Zulip Chat Archive
Stream: lean4
Topic: Not sure what is wrong, can't find expression that is there
Mark Santa Clara Munro (Jul 04 2024 at 17:16):
This might be a type error I'm not sure. I tried to include as little of the [Monoid R] and such things as possible to make it work, which tends to be a source of my problems. I was using Type* for everything, but saw that that might not always be the best and tried some other things, does this have to do with universes at all? The issue is on the last line of the code, everything else seems to be working.
import Mathlib
variable {m n : Type} {α R : Type} {β : Type}
variable [DecidableEq m]
-- Operation which multiplies x by Row i
def mulRow [SMul R α] (M : Matrix m n α) (i : m) (x : R) : Matrix m n α :=
Matrix.updateRow M i (x • M i)
lemma mul_left_inv_noncomm [GroupWithZero β] (a : β) (h : a ≠ 0) : a⁻¹ * a = 1 := by
nth_rewrite 2 [← inv_inv a]
rw [mul_inv_cancel]
simp
exact h
--If you multiply Row i by x and then by 1/x you have the original matrix back
theorem mulRow_x_eq_1divx [Monoid R] [MulAction R α] [GroupWithZero R] [Fintype m] (M : Matrix m n α) (i : m) (x : R)
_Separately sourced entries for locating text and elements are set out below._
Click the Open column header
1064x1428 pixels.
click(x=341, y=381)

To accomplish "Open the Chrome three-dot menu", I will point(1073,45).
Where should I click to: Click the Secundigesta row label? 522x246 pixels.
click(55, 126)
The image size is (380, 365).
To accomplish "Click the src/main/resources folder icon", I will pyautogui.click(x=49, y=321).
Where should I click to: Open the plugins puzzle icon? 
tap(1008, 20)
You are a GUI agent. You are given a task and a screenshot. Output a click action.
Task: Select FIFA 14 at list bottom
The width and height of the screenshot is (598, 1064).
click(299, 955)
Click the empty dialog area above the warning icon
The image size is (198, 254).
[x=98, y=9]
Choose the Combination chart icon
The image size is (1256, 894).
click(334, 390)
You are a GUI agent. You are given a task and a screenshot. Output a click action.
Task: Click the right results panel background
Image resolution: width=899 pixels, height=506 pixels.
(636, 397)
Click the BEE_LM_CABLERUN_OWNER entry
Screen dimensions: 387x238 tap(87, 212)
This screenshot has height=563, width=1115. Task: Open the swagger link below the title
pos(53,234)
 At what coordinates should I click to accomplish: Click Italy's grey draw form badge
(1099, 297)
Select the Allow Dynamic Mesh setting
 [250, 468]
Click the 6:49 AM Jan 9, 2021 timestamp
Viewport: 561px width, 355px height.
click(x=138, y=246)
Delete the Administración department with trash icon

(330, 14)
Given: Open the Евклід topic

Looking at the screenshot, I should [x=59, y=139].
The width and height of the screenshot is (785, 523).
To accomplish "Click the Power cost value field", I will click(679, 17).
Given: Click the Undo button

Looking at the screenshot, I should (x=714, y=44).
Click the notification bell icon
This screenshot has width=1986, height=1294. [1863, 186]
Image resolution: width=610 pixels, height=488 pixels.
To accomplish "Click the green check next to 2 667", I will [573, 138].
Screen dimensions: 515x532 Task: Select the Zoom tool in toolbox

: mulRow (mulRow M i x) i (x⁻¹) = M := by
unfold mulRow
ext k l
by_cases h : k = i
· rw [h]
repeat rw [Matrix.updateRow_self]
simp
rw [smul_smul (x⁻¹) x (M i l)]
rw [mul_left_inv_noncomm x]
Yury G. Kudryashov (Jul 04 2024 at 20:33):
mul_left_inv_noncomm is exactly inv_mul_cancel. In the last theorem you have 2 structures on R: Monoid and GroupWithZero. There is nothing forcing * induced by these structures to be the same.
Yury G. Kudryashov (Jul 04 2024 at 20:34):
You should just assume [GroupWithZero R] instead of Monoid R.
Mark Santa Clara Munro (Jul 06 2024 at 21:22):
thank you so much, it worked
Last updated: May 02 2025 at 03:31 UTC